As Southwest Florida starts the rebuilding phase, here are a few things residents should be aware of:
Before you hire a contractor, ask to see their state-issued license
Whether you need roof repairs or mold-related services, you want to ensure the person you hire is licensed and insured. The definition of “contractor” under Section 489.105, Florida Statutes, requires that any person who seeks to
construct, repair, alter, remodel, add to, demolish, subtract from, or improve any building or structure” must have a license.
Allowing an unlicensed contractor to perform work on your property puts you at risk of liability and could cost you more in the end. Generally, unlicensed contractors do not have workers’ compensation and liability insurance. As a result, the property owner may be liable for any injuries that occur on site.

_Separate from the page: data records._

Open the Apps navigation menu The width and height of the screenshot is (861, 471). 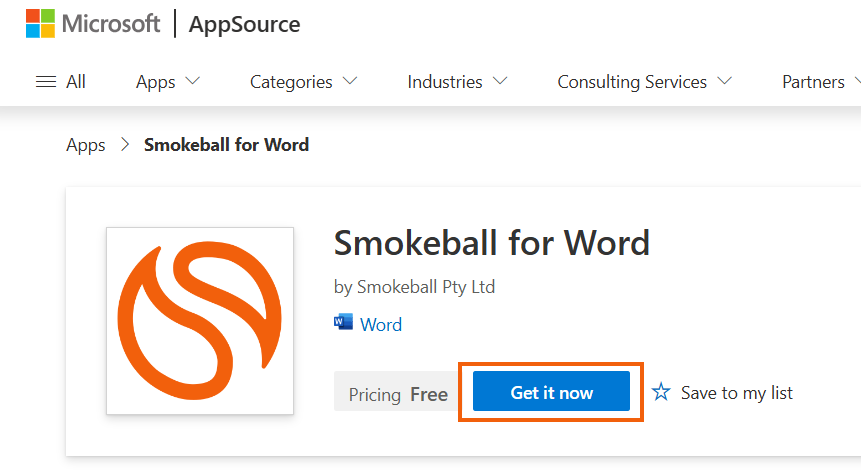(156, 82)
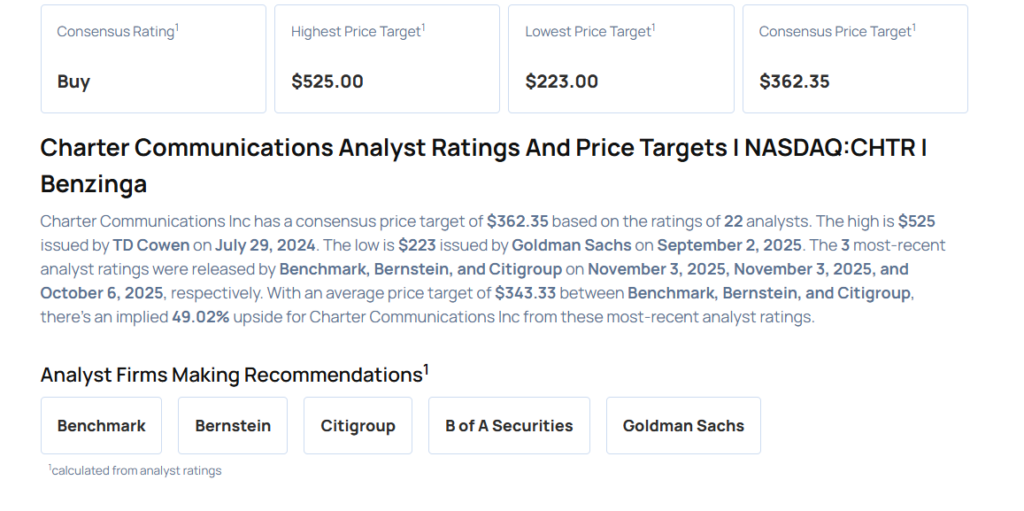
Task: Click the 'calculated from analyst ratings' footnote
Action: click(x=136, y=470)
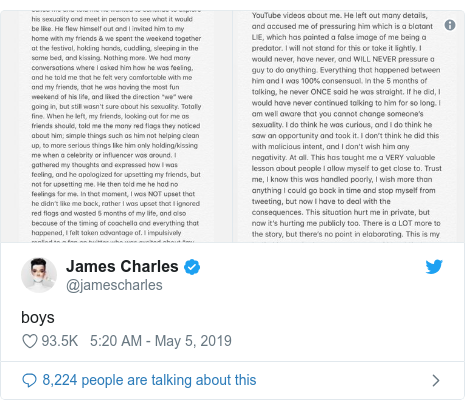The width and height of the screenshot is (465, 410).
Task: Open James Charles profile avatar
Action: (39, 275)
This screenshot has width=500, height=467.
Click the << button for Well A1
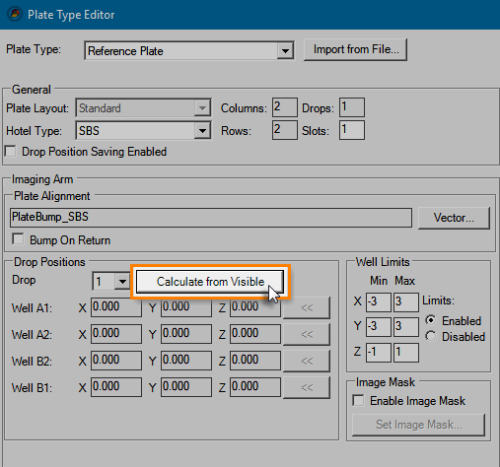[307, 307]
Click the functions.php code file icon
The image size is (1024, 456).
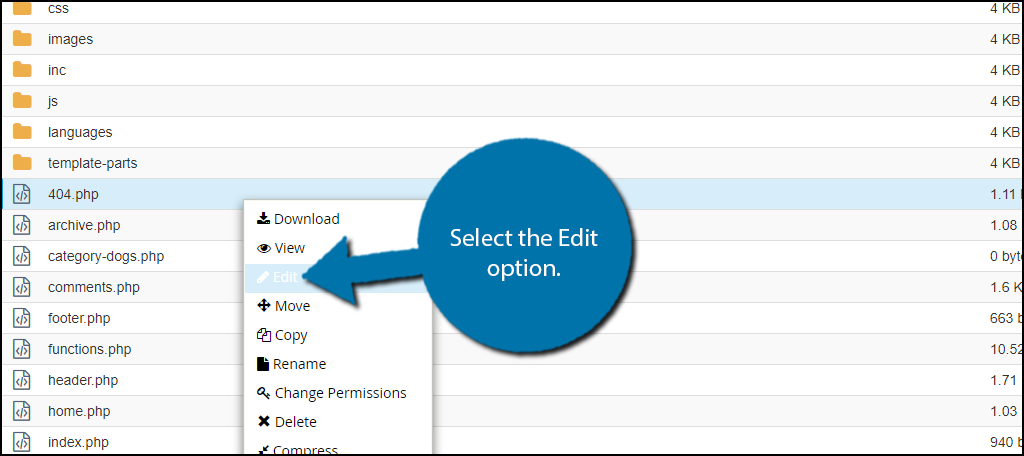22,350
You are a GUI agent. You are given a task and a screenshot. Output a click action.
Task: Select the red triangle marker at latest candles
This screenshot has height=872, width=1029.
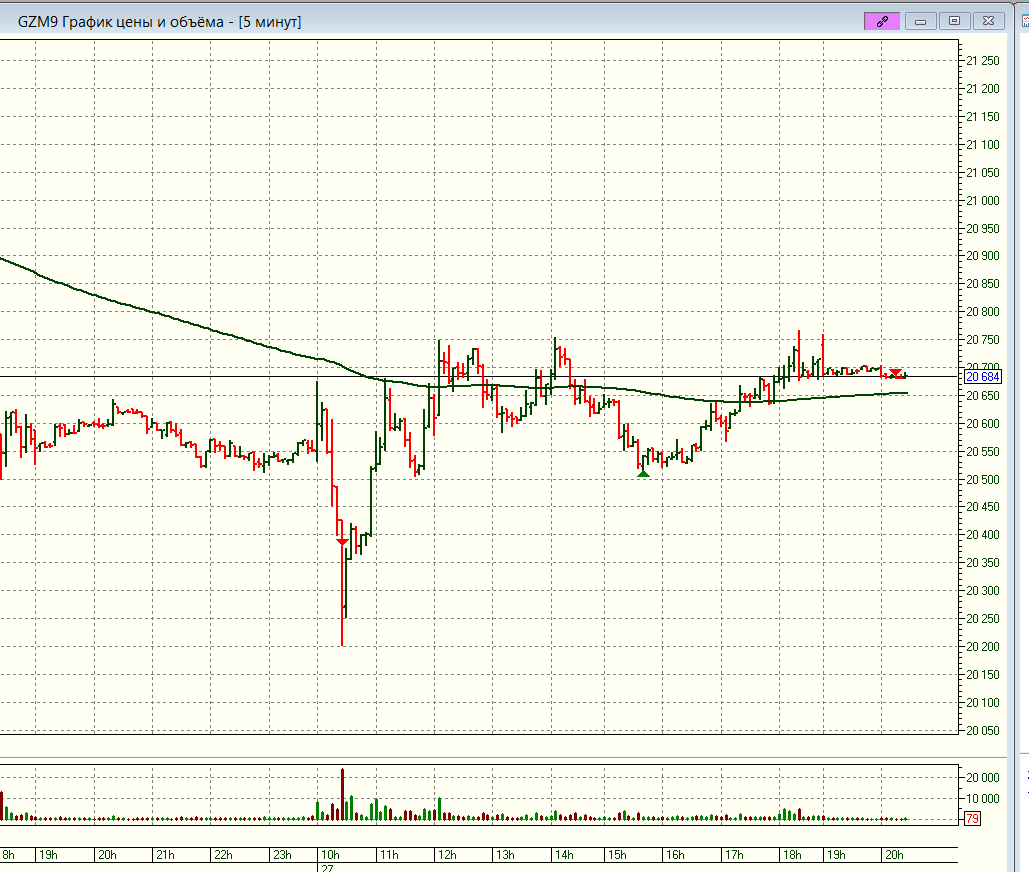pyautogui.click(x=896, y=372)
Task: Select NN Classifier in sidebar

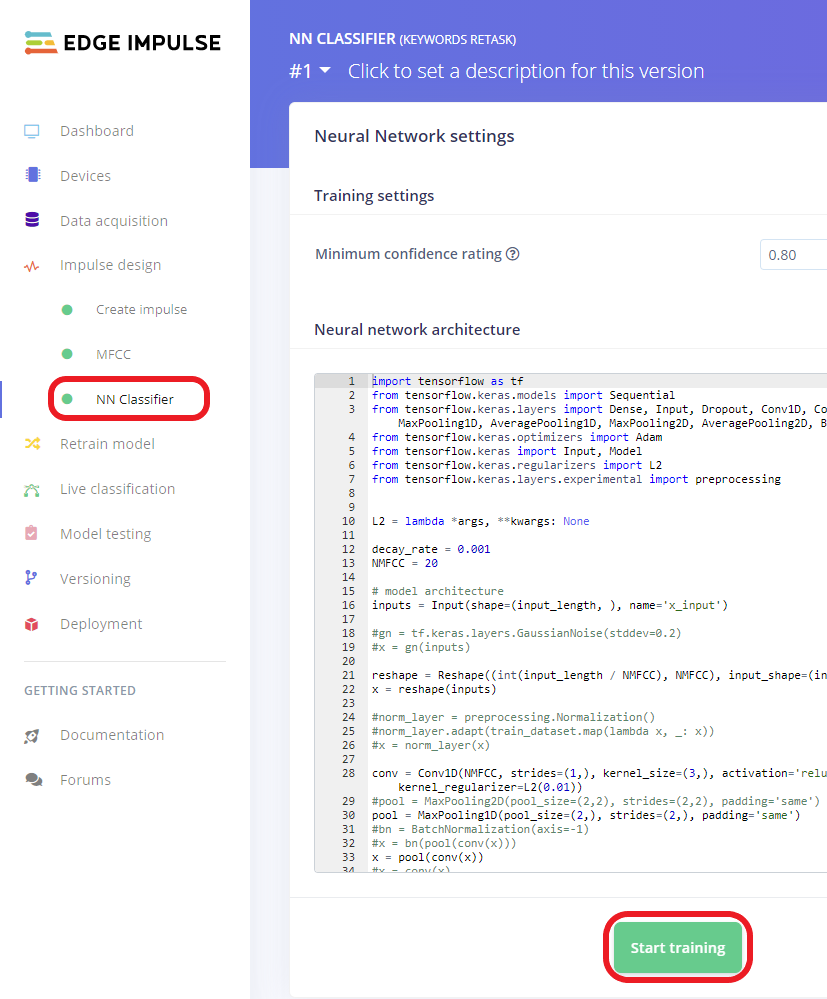Action: pyautogui.click(x=134, y=399)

You may check your contractor’s license by going to www.myfloridalicense.com.
Unlicensed contracting is a felony
In Florida, unlicensed contracting is generally charged as a first-degree misdemeanor, with penalties of up to one year in jail or 12 months of probation, and a $1,000.00 fine.
However, as a result of Ian, Governor Ron DeSantis declared a State of Emergency on September 23, 2022. Per Florida Statute 489.127(2)(c):
Any unlicensed person who commits a violation of subsection (1) during the existence of a State of Emergency declared by executive order of the Governor commits a felony of the third degree.”

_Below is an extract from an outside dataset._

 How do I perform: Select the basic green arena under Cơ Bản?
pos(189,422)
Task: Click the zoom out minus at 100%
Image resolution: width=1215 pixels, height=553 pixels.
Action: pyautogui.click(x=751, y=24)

This is in addition to the regular penalties incurred by unlicensed individuals acting in the capacity of a contractor.
To report any suspected unlicensed activity, email ULA@MyFloridaLicense.com or call the unlicensed activity hotline at 1(866) 532-1440.
Emergency Order 2022-03
In response to the disaster left in the wake of Hurricane Ian, an Emergency Order was issued suspending some of Florida’s contractor licensing requirements.
Roofing work no longer will need to be subcontracted out
Registered general, building, or residential contractors will no longer be required to subcontract roofing work as required under Fla.Stat. §489.113(3) in any of the counties listed below.
Registered contractors are not subject to geographical scope limitations
Typically, a registered contractor can only work in the particular county, municipality, or development district where they are registered under Fla.Stat. §489.117. However, while this order is in effect, registered contractors may perform work in any of the counties listed below.
Alachua, Baker, Bradford, Brevard, Broward, Charlotte, Citrus, Clay, Collier, Desoto, Duval, Flagler, Gilchrist, Glades, Hardee, Hendry, Hernando, Highlands, Hillsborough, Indian River, Lake, Lee, Levy, Manatee, Marion, Martin, Miami-Dade, Monroe, Nassau, Okeechobee, Orange, Osceola, Palm Beach, Pasco, Pinellas, Polk, Putnam, St. Johns, St. Lucie, Sarasota, Seminole, Sumter, Union, and Volusia.
This order is effective to all projects for which building permits where applied for or obtained between September 23 and November 22, 2022, when the order expires.
* Note: The order does not allow out-of-state contractors without a Florida license to contract for work in Florida.